Düsseldorf. Sowohl der VfL Benrath als auch der DSC 99 und der Rather SV müssen in der Fußball-Landesliga herbe Pleiten einstecken. Am Ostermontag geht es weiter.

VfL Benrath - VdS Nievenheim 0:4. Am Mittwoch musste der VfL seine erste Niederlage nach der Winterpause hinnehmen. Dabei gelang dem Team von Frank Moeser nach einem frühen Gegentor relativ wenig. Stattdessen wussten die Dormagener jegliches Benrather Aufbäumen durch Tore zu den richtigen Zeitpunkten zu unterbinden. "Ich war sehr überrascht von Nievenheim", gestand VfL-Trainer Frank Moeser. "Mit der Spielweise, die sie gegen uns gezeigt haben, gehören sie eigentlich ins obere Drittel der Tabelle." Entsprechend wollte der Coach das Ergebnis auch nicht überbewerten: "Vielleicht kommt dieser Dämpfer genau zur richtigen Zeit, um uns wieder daran zu erinnern, dass wir weiterhin alles geben müssen." Die Gelegenheit dazu erhalten sie bereits am Ostermontag (15.15 Uhr, Karl-Hohmann-Straße) gegen den Tus Essen-West.

DSC 99 - SC Velbert 2:5. Den Start in das Osterwochenende hatte sich der DSC anders vorgestellt. Nach einer vor allem in der ersten Hälfte ganz schwachen Leistung kassierte das Team von Trainer Sebastian Saufhaus gegen den SC Velbert eine deutliche Niederlage. Das Spiel nahm bereits früh einen schlechten Verlauf. Zunächst musste Bruno Oliveira früh verletztungsbedingt ausgewechselt werden, ehe dann SC-Torjäger Robin Hilger mit einem Doppelpack einen 2:0-Vorsprung der Gäste herausspielte. In der Folge gelang den "99ern" offensiv nichts, während man in der Defensive weiter nicht sattelfest war. Nach dem Seitenwechsel versuchten die Hausherren, das Ruder noch einmal herumzureißen. Derman Disbudak und Lukas Rath vergaben jedoch beste Chancen. Ein weiteres Tor von Marcel Lange besiegelte die Niederlage des "Clubs" endgültig. "Unsere erste Halbzeit war die schwächste der ganzen Saison", monierte Saufhaus. Am Ostermontag haben die Düsseltaler in der Partie beim VfL Jüchen (15 Uhr, Stadionstraße) die Chance auf Wiedergutmachung.

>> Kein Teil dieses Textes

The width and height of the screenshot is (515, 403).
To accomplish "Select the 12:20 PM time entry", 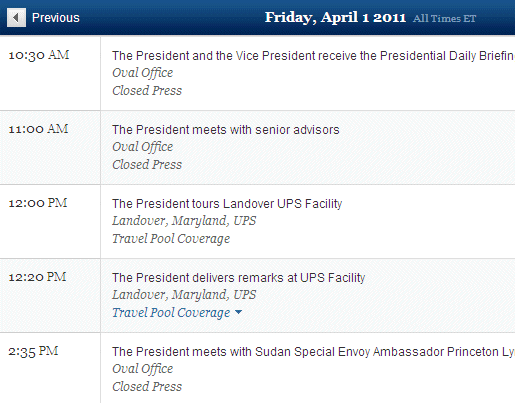I will 37,277.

FC Remscheid - Rather SV 7:1. Neben der schmachvollen Pleite im Bergischen Land vergrößerten sich beim RSV zudem noch die Personalsorgen. Der Grund dafür war Kapitän Mario Sakaschewski, der in Hälfte zwei die Gelb-Rote Karte sah. Trainer Christian Schmitz zeigte sich nach Spielende daher sichtlich angefressen. Insbesondere Remscheids prominenter Coach Torsten Legat zog seinen Zorn auf sich. "Nach dem, was er von der Seite reingebrüllt hat, sollte er sein Verhalten mal überdenken", echauffierte er sich. "Als Trainer sollte man ein Vorbild sein und kein Selbstdarsteller". Eine Ausrede für die hohe Niederlage könne das aber nicht sein. "Ich könnte jetzt versuchen, Entschuldigungen zu finden, suche aber keine", erklärte er. Weiter geht es für die Rather nun am Montag gegen Spitzenreiter Baumberg (15 Uhr, Wilhelm-Unger-Straße).